[Tareas por realizar]
**A.** Cambia "clase política" por "élite política" y vuelve a escribir el fragmento del texto sobre el estallido social en Chile que empieza con las palabras que contienen "Lo que sin duda" y termina con "todos los constituyentes.".
**B.** Enumera las cosas que, según el texto sobre el estallido social en Chile, el modelo habría usado para frenar el movimiento.
**C.** Continúa el texto sobre el estallido social en Chile a partir de su última oración.

[Texto proporcionado]
↓↓↓

Dado que el mismo modelo ha sido identificado como uno de los responsables de la gigantesca movilización ciudadana de octubre 2019 en Chile, este mismo fenómeno contradice el diagnóstico de la simple abulia ciudadana. Aun con la precariedad organizacional que le atribuyen algunos analistas al movimiento ciudadano, la gente que salió a la calle a protestar no parecía estar “alienada” o anestesiada por el modelo. Al contrario, parecía estar muy consciente de su demanda por cambiarlo. De hecho, no son pocos los grupos de ciudadanos movilizados que han pedido derechamente su abolición. Por lo tanto, de ser el modelo de libre mercado el principal responsable de la desidia ciudadana hacia la política, no hubiese ocurrido el estallido social. Esto porque el mismo modelo se habría encargado de frenar y hasta succionar el movimiento, por ejemplo, con más crecimiento, más empleo y más consumo.
Lo que sin duda ocurrió en octubre de 2019 fue un quiebre maestro en la forma de entender la política por parte de una gigantesca masa ciudadana, fenómeno que hasta estos días no ha sabido interpretar la llamada clase política tradicional. Una pista para comprender este fenómeno es la descripción -en las páginas siguientes- del quiebre de expectativas de la ciudadanía, con respecto a lo que ha sido capaz de concretar (sí, concretar más que ofrecer) la clase política encumbrada en los distintos poderes del Estado. De otra forma tampoco se explicaría la aplastante derrota que propinó la ciudadanía a los parlamentarios en ejercicio, en el plebiscito del 25 de octubre de 2020, ante la intención de éstos de formar parte de la Convención Constituyente. El 79% de los votantes dijo no a esta opción y prefirió elegir democráticamente a todos los constituyentes.

↑↑↑

[Material proporcionado]
↓↓↓

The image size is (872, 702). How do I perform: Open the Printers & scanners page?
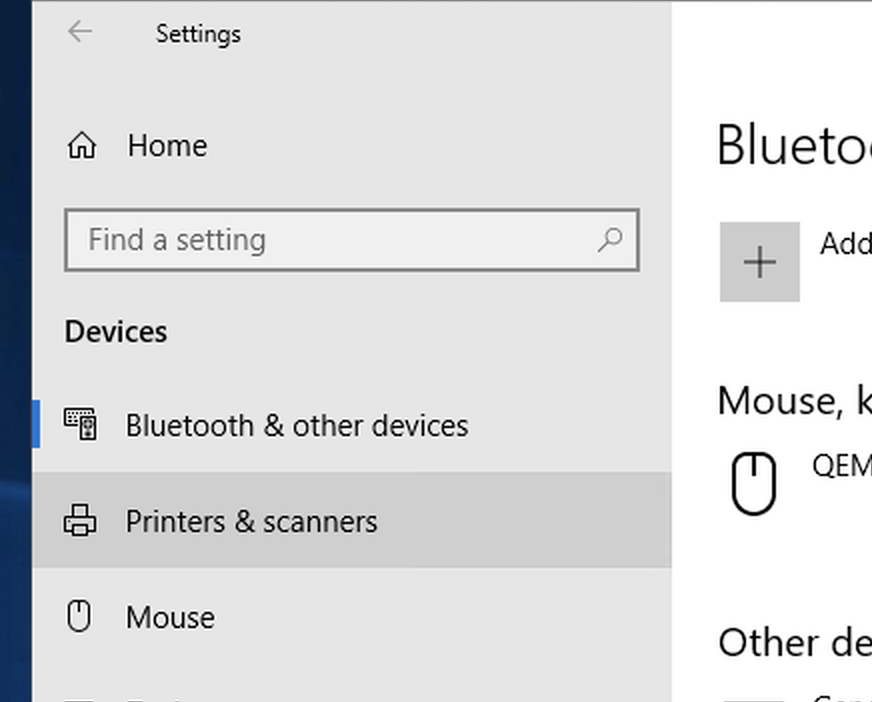coord(352,521)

↑↑↑

[Respuestas por tarea]
**A.**
Lo que sin duda ocurrió en octubre de 2019 fue un quiebre maestro en la forma de entender la política por parte de una gigantesca masa ciudadana, fenómeno que hasta estos días no ha sabido interpretar la llamada élite política tradicional. Una pista para comprender este fenómeno es la descripción -en las páginas siguientes- del quiebre de expectativas de la ciudadanía, con respecto a lo que ha sido capaz de concretar (sí, concretar más que ofrecer) la élite política encumbrada en los distintos poderes del Estado. De otra forma tampoco se explicaría la aplastante derrota que propinó la ciudadanía a los parlamentarios en ejercicio, en el plebiscito del 25 de octubre de 2020, ante la intención de éstos de formar parte de la Convención Constituyente. El 79% de los votantes dijo no a esta opción y prefirió elegir democráticamente a todos los constituyentes.

**B.** Más crecimiento, más empleo y más consumo.

**C.**
Lo que está ocurriendo en Chile en el plano político, y en buena hora, es un proceso de construcción colectiva de una nueva democracia. Esto es, una segunda transición a la democracia. Es probable que si este proceso culmina exitosamente hacia 2023, con la aprobación de una nueva carta fundamental, los ciudadanos que habrán participado en este proceso se sentirán fortalecidos y serán los principales celadores del edificio que se construya.
La democracia es como un árbol perenne que la sociedad entera debe cuidar, para que crezca firme, eche raíces, entregue frutos y su follaje siempre verde proyecte seguridad, altivez y cobijo para todos. De allí el título de este libro, Las formas del árbol. Es una figura conceptual que no pertenece a este autor, sino que fue aprendida de Aristóteles, el sabio de la antigua Grecia que enseñó tempranamente sobre el valor de la democracia en la Academia ateniense. Según el filósofo Estagirita, “cada hombre es como una rama de un gran árbol que es la polis y, por analogía, la ética individual, de cada hombre en particular, será una rama más del gran árbol de la ética de la comunidad”.9
La parte medular este trabajo consta de 10 entrevistas testimoniales a destacados representantes de la política chilena, y los capítulos complementarios Por qué la política, Por qué la economía y Por qué la democracia, tienen como propósito alumbrar al lector para sacar sus propias conclusiones sobre el valor de la democracia, como requisito indispensable para construir una sociedad más humana e igualitaria, justa, próspera y feliz.